The “observer effect” is a 20th-century truism that observations can affect the phenomenon being observed. It’s common sense that taking a measurement affects what’s being measured. Sticking a thermometer in a bit of hot water cools the water at the same time the thermometer registers its temperature.
Biologists work hard to avoid observer effects in their science. They hide in blinds to observe wildlife, or use unobtrusive sensors to track a creature’s behavior instead of tromping around behind it. In today’s issue of the journal Science, biologist Ben Minteer of Arizona State University and three coauthors ask whether one traditional practice is too harsh for today—”collecting voucher specimens,” or killing a creature to prove that it lives.
The problem can be acute when a species is almost extinct. Minteer cites the great auk, which died out in 1844. “As the bird’s numbers dwindled in the 19th century, ornithologists and curators increasingly prized great auk skins and eggs, with museums and universities sending out collection parties to procure specimens.”
Since then we’ve learned to prize biodiversity, but old habits die hard. For instance, when the coelacanth, an order of primitive fish thought extinct for 60 million years, was found alive in the waters off South Africa in 1938, it’s fair to say that hundreds of museums craved one, and yet we all knew that coelacanths were rare. Fortunately they’re deep-water fish that taste bad and hide in caves, but private collectors are out there who would want one anyway.
Minteer cites the isolated Socorro elf owl as an example where “both professional and amateur scientists” were guilty of pressuring a rare population toward extinction. Plants are not immune either, especially species that live only on certain islands. Although ivory poachers and redwood-burl thieves are more deplorable people, scientists set examples and ought to reconsider their own ways.
Minteer studies tropical frogs and is well aware that many species have disappeared over the past century. When a surviving population of one of these species is found again (and Minteer points out that more than 350 species have been “rediscovered”), the temptation is strong to plop a specimen in alcohol and carry it out of the woods in triumph. It’s simple and traditional, but when every single individual is precious, there should be substitutes.

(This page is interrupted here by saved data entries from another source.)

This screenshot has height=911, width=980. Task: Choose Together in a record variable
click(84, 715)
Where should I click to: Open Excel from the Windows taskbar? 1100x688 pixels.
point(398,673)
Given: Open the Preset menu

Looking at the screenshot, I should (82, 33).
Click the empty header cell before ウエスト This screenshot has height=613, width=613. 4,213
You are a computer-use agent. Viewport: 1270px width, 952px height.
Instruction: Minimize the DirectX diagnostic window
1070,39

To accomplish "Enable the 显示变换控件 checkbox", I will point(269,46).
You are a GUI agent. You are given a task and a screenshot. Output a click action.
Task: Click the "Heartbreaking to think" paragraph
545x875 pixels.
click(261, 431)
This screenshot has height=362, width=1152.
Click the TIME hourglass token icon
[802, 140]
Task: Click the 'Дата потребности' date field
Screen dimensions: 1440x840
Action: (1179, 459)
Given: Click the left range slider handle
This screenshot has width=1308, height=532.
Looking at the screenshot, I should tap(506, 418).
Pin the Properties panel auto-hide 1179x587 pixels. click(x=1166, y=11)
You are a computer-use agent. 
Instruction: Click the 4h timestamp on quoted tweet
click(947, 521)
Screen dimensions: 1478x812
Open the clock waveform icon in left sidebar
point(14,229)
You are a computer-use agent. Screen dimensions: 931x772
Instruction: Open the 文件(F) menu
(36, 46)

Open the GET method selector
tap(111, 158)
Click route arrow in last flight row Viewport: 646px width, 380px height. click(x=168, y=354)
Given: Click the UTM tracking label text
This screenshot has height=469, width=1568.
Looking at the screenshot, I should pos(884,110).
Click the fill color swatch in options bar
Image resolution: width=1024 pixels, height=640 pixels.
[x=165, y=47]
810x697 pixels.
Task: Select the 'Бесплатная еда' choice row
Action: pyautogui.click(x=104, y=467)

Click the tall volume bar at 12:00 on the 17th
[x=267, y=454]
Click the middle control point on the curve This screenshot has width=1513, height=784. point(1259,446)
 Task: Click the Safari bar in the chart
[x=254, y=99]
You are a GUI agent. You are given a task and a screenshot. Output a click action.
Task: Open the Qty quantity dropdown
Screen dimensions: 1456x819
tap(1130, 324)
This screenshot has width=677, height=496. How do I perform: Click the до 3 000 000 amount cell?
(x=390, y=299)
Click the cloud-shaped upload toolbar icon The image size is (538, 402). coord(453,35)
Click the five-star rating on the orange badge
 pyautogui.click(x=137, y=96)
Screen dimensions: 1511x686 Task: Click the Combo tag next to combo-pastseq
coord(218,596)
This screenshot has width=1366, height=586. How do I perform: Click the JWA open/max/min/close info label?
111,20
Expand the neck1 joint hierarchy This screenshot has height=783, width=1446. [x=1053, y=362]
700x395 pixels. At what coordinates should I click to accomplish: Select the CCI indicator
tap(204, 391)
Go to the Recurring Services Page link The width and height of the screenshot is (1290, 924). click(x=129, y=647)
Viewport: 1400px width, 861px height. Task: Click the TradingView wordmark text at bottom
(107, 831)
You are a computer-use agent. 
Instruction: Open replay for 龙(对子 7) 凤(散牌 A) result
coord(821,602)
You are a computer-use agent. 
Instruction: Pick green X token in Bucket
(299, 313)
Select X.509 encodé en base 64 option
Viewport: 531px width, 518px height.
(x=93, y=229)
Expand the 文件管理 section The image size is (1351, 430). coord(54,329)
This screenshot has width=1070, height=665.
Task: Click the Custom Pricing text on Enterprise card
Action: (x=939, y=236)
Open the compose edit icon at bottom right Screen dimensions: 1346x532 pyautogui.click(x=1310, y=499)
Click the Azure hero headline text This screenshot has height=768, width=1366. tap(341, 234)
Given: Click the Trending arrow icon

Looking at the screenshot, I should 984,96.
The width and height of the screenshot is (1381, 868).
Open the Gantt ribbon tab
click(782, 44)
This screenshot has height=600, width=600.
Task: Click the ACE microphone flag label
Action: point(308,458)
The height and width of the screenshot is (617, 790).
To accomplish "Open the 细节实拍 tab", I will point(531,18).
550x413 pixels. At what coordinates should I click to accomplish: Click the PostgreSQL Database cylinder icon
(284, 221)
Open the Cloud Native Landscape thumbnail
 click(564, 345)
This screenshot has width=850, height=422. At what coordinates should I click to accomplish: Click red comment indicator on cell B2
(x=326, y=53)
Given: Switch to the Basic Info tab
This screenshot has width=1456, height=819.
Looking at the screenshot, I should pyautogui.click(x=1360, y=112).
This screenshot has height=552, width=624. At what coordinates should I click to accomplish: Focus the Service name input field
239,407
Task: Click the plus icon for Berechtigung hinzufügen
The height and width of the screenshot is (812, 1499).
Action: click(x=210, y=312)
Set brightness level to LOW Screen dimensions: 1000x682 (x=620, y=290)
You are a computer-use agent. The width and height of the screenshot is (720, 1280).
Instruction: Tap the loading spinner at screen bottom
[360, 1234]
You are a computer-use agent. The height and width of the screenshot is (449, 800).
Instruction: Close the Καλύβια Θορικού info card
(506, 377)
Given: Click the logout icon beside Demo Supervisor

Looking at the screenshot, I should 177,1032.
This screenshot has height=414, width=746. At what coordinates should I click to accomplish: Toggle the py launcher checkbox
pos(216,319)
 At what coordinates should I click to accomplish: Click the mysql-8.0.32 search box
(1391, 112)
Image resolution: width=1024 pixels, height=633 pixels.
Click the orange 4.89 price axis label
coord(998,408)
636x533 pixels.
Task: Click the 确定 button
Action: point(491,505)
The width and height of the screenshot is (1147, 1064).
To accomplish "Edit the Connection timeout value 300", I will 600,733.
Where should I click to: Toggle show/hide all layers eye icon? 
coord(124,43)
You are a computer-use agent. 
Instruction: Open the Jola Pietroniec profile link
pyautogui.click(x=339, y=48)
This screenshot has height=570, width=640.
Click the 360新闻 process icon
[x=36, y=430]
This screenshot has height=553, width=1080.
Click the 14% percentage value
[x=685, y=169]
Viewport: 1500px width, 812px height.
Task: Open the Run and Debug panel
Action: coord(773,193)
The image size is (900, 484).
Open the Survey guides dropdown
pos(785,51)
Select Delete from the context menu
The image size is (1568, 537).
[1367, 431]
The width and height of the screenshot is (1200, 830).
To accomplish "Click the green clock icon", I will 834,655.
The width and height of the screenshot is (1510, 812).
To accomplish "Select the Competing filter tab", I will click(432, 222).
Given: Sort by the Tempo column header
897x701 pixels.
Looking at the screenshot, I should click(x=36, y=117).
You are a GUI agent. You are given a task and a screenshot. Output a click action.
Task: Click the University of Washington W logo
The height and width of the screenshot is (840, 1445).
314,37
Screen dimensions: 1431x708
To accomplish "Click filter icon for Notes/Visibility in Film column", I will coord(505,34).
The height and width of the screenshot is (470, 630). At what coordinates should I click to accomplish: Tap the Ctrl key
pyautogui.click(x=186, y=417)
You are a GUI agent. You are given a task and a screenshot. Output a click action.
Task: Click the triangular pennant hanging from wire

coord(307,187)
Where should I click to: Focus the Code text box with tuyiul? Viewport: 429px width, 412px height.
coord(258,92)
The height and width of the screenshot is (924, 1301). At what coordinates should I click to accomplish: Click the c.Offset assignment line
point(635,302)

Minteer names several up-to-date ways of documenting species. Good photos, recordings of mating calls, and genetic data from discarded feathers or a skin swab are all that science really needs—and sharing the information publically helps other institutions refrain from doing their own collecting. “Collecting specimens is no longer required to describe a species or to document its rediscovery,” Minteer says.
In my own field of geology, there are similar pressures when it comes to fossils, and even rare minerals or unusual features in outcrops. Paleontologists in places like Grand Canyon National Park often rely on photographs to document a fossil that’s naturally weathering out of the rocks—if only to avoid the paperwork needed to excavate it legally. As an amateur geologist, I’ve found the value in leaving my hammer in the car and bringing home fewer rocks.
Science exerts an influence on society by making certain things interesting and popular. It owes society the good example of practicing restraint to protect the commons.